Maybe good to mention torn pages somewhere too? Both MySQL and Postgres jump thr...

eatonphil · on July 1, 2024

Thanks Adam! I think torn writes would still be caught via checksums, no? Although that may be later than you'd wish.

I'm not confident but from reading that page it seems that for Postgres at least, if it did do checksums it might not need to count on page-level atomic writes?

AdamProut · on July 1, 2024

Checksums can detect a torn page, but not always repair them. It's likely a good part of the database page is gone (i.e., an amount of data that matches the disk / file system atomic write unit size is probably missing). Torn page writes are a pretty common scenario too, so databases need to be able to fully recover from them - not just detect them and report a corruption (ie., just pull the power plug from the machine during a heavy write workload and you're likely to get one - it doesn't require a solar ray to flip a bit :) ).

eatonphil · on July 1, 2024

That's fair.
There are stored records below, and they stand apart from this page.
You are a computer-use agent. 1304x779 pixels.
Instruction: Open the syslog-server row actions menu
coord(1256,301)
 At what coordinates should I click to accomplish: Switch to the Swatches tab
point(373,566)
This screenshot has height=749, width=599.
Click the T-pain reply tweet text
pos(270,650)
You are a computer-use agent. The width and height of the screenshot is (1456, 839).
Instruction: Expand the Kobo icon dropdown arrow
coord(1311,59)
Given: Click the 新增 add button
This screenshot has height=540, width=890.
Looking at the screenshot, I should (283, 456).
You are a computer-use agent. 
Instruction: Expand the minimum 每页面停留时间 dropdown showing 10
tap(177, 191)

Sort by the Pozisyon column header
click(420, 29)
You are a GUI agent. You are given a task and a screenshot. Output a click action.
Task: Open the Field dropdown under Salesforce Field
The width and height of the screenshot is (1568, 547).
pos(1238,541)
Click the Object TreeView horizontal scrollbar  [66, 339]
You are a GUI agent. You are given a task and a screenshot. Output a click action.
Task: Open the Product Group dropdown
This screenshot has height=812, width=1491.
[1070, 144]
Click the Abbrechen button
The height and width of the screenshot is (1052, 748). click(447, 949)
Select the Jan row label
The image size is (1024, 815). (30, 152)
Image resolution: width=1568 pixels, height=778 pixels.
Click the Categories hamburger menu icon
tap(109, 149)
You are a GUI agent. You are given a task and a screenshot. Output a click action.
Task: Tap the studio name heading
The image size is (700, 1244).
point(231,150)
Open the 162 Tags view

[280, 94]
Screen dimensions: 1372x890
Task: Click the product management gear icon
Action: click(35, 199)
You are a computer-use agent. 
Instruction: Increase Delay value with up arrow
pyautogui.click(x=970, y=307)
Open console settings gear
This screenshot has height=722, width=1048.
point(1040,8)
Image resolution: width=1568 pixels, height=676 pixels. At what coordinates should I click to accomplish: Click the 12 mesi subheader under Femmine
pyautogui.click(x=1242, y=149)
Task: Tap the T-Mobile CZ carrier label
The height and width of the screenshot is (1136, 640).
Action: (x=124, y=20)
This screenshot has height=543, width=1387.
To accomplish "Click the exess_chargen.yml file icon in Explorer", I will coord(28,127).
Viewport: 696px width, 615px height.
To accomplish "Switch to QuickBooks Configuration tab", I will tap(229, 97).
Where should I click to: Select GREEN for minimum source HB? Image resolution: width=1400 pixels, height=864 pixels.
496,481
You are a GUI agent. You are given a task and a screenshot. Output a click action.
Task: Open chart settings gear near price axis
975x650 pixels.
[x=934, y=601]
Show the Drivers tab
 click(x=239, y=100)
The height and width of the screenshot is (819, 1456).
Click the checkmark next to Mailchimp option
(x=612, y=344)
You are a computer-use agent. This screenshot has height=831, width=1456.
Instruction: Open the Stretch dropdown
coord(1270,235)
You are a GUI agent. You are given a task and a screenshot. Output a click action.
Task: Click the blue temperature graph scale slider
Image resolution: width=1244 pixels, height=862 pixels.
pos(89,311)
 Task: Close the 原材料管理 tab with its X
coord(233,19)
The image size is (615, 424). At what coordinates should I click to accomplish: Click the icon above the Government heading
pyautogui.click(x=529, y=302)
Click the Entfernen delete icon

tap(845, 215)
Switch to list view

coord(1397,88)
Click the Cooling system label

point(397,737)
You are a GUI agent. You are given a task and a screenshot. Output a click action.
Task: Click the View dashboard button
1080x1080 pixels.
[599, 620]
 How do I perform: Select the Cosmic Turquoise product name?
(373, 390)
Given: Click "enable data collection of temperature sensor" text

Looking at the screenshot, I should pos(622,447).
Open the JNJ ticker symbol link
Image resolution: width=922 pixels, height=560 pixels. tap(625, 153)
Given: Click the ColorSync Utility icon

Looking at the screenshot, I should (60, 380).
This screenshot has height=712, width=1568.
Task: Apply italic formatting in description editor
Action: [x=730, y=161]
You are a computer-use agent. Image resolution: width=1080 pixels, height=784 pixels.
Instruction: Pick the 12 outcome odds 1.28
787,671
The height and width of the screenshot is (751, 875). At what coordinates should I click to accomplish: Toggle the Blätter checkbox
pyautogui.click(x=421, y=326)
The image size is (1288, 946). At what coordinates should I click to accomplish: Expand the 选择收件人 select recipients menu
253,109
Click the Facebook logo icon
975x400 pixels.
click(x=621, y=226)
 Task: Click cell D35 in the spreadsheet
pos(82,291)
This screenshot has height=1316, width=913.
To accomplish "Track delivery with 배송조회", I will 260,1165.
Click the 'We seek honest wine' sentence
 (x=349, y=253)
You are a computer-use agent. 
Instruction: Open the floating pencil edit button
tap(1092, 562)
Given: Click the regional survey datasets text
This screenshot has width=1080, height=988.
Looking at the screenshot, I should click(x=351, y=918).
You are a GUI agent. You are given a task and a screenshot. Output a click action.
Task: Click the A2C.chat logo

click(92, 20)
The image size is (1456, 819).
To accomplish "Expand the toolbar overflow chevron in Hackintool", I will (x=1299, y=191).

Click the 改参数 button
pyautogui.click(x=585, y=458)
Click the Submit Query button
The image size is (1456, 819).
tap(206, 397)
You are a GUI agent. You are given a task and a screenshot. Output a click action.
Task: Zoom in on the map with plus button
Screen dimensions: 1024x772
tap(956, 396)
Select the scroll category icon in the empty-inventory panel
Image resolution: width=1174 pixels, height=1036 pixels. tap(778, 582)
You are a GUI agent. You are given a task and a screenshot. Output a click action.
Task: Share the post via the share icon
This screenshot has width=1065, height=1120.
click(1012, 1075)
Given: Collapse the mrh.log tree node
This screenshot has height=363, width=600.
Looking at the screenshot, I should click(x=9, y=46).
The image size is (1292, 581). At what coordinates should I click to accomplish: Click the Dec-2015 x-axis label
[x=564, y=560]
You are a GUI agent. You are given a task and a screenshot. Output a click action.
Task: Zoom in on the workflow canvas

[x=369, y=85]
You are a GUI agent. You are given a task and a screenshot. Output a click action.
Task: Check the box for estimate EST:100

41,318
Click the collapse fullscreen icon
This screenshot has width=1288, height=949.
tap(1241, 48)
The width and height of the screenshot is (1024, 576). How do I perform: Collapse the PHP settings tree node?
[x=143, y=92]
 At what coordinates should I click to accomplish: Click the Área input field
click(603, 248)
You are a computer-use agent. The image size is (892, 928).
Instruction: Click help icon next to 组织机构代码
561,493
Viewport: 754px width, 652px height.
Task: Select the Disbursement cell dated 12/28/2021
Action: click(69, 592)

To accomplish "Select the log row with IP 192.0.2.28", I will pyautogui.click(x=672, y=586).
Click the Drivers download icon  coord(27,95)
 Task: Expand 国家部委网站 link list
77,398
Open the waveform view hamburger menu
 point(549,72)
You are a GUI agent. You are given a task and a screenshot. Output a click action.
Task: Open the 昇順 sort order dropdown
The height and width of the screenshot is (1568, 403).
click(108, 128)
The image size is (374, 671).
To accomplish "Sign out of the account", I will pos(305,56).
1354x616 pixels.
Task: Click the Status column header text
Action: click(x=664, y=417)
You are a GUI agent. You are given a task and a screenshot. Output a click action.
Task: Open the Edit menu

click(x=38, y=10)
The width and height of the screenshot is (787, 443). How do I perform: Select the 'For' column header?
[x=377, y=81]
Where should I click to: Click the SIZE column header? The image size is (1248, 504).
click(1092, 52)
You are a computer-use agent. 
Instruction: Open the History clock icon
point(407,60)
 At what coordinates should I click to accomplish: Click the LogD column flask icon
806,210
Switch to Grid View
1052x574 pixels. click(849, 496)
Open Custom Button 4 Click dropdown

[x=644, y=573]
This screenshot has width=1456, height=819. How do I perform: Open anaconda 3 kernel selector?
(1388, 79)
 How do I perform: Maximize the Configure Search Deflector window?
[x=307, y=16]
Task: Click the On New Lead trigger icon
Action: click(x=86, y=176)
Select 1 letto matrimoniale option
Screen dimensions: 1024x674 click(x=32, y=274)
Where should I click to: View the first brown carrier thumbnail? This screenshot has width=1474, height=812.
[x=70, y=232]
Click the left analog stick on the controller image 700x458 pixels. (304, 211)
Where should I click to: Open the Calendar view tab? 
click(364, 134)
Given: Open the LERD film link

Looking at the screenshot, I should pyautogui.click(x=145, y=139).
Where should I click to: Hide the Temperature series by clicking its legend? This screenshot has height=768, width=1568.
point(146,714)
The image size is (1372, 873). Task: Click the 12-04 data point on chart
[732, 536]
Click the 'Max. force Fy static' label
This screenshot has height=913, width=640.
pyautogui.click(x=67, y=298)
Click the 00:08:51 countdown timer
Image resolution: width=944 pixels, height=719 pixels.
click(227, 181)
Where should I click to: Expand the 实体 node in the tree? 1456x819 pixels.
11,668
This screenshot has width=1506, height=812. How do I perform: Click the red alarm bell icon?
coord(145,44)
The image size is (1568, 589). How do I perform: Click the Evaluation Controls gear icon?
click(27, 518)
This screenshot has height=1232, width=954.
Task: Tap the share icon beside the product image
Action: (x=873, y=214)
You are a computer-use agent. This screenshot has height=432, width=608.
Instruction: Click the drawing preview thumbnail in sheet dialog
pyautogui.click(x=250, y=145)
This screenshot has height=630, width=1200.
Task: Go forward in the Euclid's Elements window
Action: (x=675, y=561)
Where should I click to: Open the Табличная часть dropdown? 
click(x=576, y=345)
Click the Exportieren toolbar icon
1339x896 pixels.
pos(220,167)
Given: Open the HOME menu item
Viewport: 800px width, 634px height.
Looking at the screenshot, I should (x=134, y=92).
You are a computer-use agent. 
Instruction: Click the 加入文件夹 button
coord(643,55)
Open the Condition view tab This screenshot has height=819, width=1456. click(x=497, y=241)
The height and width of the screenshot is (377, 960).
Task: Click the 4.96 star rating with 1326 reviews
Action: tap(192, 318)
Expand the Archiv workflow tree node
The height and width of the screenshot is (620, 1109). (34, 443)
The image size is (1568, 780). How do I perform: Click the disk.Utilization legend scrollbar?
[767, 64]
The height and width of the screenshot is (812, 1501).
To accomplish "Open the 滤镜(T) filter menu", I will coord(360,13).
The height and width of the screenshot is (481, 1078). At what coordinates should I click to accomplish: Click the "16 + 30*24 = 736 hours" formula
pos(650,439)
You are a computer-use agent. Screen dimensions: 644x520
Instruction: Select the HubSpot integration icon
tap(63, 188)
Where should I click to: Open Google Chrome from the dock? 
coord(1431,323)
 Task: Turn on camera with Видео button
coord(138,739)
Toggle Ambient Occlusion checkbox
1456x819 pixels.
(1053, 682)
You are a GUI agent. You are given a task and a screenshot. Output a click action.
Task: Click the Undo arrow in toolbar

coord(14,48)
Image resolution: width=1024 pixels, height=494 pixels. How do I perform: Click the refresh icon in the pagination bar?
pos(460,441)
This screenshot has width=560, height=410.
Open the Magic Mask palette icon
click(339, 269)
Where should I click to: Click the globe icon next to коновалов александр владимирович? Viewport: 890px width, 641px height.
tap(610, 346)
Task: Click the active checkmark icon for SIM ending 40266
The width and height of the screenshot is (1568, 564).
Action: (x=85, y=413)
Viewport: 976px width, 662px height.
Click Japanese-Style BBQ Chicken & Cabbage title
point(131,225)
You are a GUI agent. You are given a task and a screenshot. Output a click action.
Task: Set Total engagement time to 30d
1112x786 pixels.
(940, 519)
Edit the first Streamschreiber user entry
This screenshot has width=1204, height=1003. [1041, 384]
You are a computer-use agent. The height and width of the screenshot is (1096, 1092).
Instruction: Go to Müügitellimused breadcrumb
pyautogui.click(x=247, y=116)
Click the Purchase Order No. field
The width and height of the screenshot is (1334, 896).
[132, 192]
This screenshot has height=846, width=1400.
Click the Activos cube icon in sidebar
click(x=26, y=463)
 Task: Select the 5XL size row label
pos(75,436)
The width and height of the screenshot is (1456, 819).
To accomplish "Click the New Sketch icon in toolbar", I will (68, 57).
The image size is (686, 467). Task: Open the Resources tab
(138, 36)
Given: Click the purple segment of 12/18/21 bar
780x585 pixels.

In the post I did mention disk redundancy (and I guess I only implied recovery) as one additional level for safety. Which I think is what you're getting at too.

mattashii · on July 1, 2024

Disk redundancy won't help guarantee torn page protection if the writes across the redundant disks are not coordinated to have one start after the other finishes such that there is always have one copy of the page that is not currently being written. So writing to a RAID1 array won't help here without knowledge about how that raid1's writes work.